Schneier posted in his blog a report about phishers being able to defeat two-factor authentication by using a Man in the Middle attack. They are basically proxying the user credentials to the original site.

What really impresses me is that almost everybody that is suggesting solutions for this are thinking about the problem as "how the original site can identify that the request is not coming directly from the real user?". THIS IS NOT THE RIGHT APPROACH!

Last year I presented a Proof of Concept code in a security conference. That code was created as a Browser Helper Object, but the main concept can be done by other means. The code was created to target a specific web application, an Internet Banking that uses two factor authentication. It doesn't try to steal authentication credentials, but it uses a valid established and authenticated session . In my PoC, whenever the user executes a wire-transfer transaction, the destination account number is replaced by another account. The confirmation sent by the server is also modified to show the original destination account. The user can't notice anything wrong in his experience, but his money has just been sent to another destination.

Why bother about stealing credentials when you can use the session that has been established by the user to perform what you need to do? If you chose to not steal credentials you have the additional benefit of not having to find a way to send them to you. No need to disable personal firewalls, NAT issues, etc.

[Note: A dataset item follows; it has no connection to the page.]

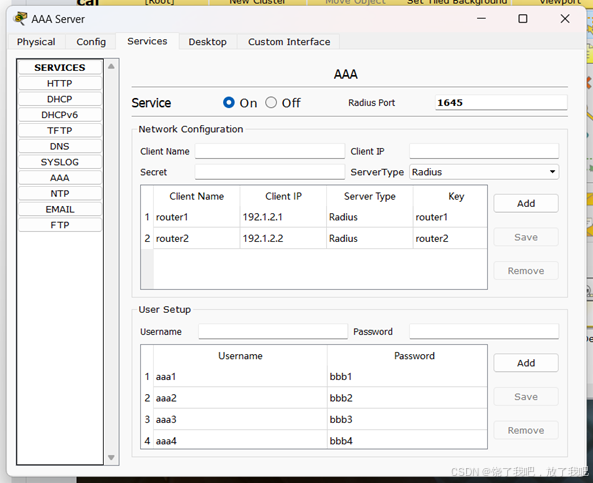Minimize the AAA Server window

(481, 19)
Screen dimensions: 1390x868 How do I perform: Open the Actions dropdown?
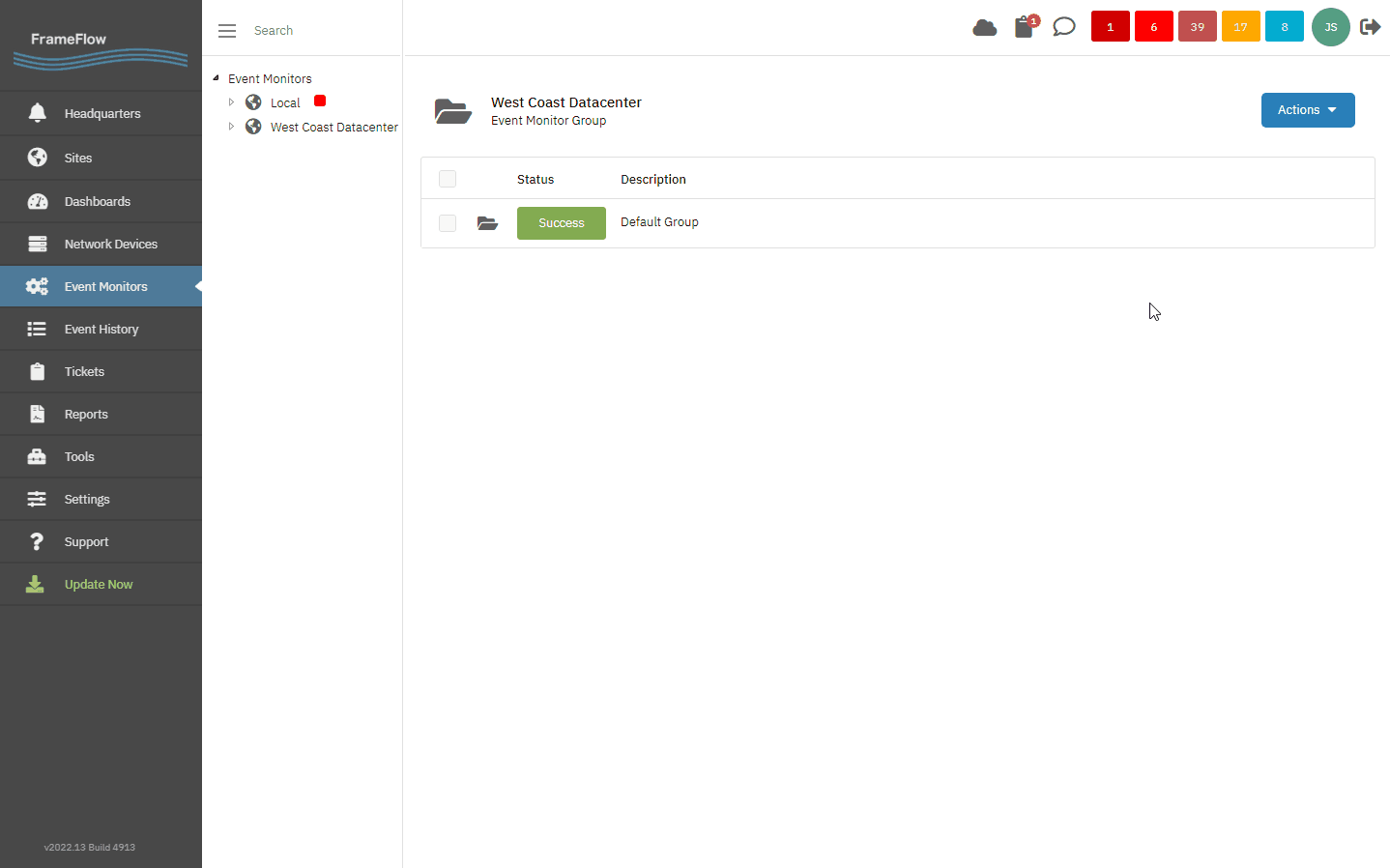pyautogui.click(x=1307, y=110)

The real problem (technically speaking) is the user actions (using bogus websites) and his environment (backdoors, trojans, DNS poisoning). Two-factor authentication will not solve any of them.

Monday, July 10, 2006

Base Rate Fallacy and NSA

I usually stay out of USA internal matters, like the VA lost laptop and NSA spying stories. But Bruce Schneier today posted in his blog a very good argument about why the NSA plots to identify terrorists are flawed. The Base Rate Fallacy is a very interesting problem that applies to a lot of detection based security technology, specially those that are anomaly based. Perhaps this is why we still haven't applied this approach to IDSes and Antiviruses.

Thursday, July 6, 2006


The draft fot the new British Standard BS25999 about Business Continuity Management has been published. It's important to take a look (and provide comments), as we know that this is the kind of document that tends to become a ISO standard in a few years. It's available for download here.